**Supplied data:**
'''

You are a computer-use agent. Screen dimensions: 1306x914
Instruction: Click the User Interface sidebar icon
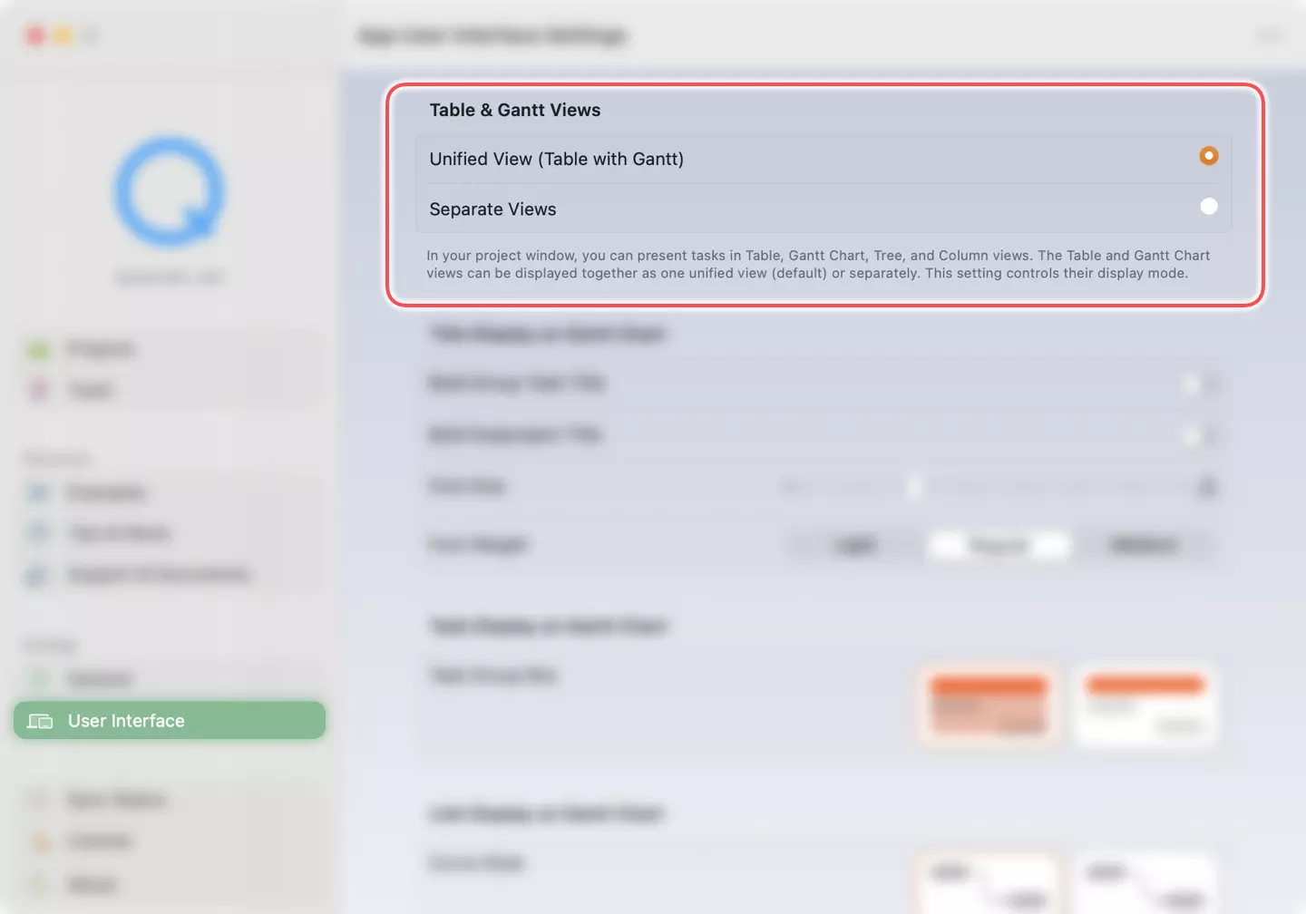click(40, 721)
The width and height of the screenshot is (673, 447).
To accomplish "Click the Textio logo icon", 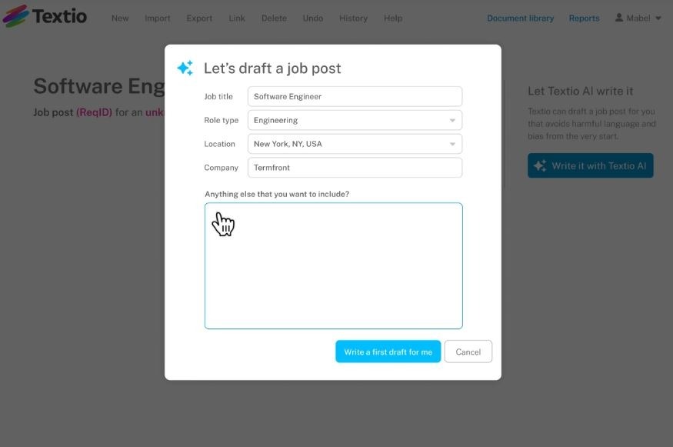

'''

**Problem requirements:** Format each line of the entries above as a numbered list, skipping blank lines and omitting the pictures.

**Response for this exercise:**
1. You are a computer-use agent. Screen dimensions: 1306x914
2. Instruction: Click the User Interface sidebar icon
3. click(40, 721)
4. The width and height of the screenshot is (673, 447).
5. To accomplish "Click the Textio logo icon", 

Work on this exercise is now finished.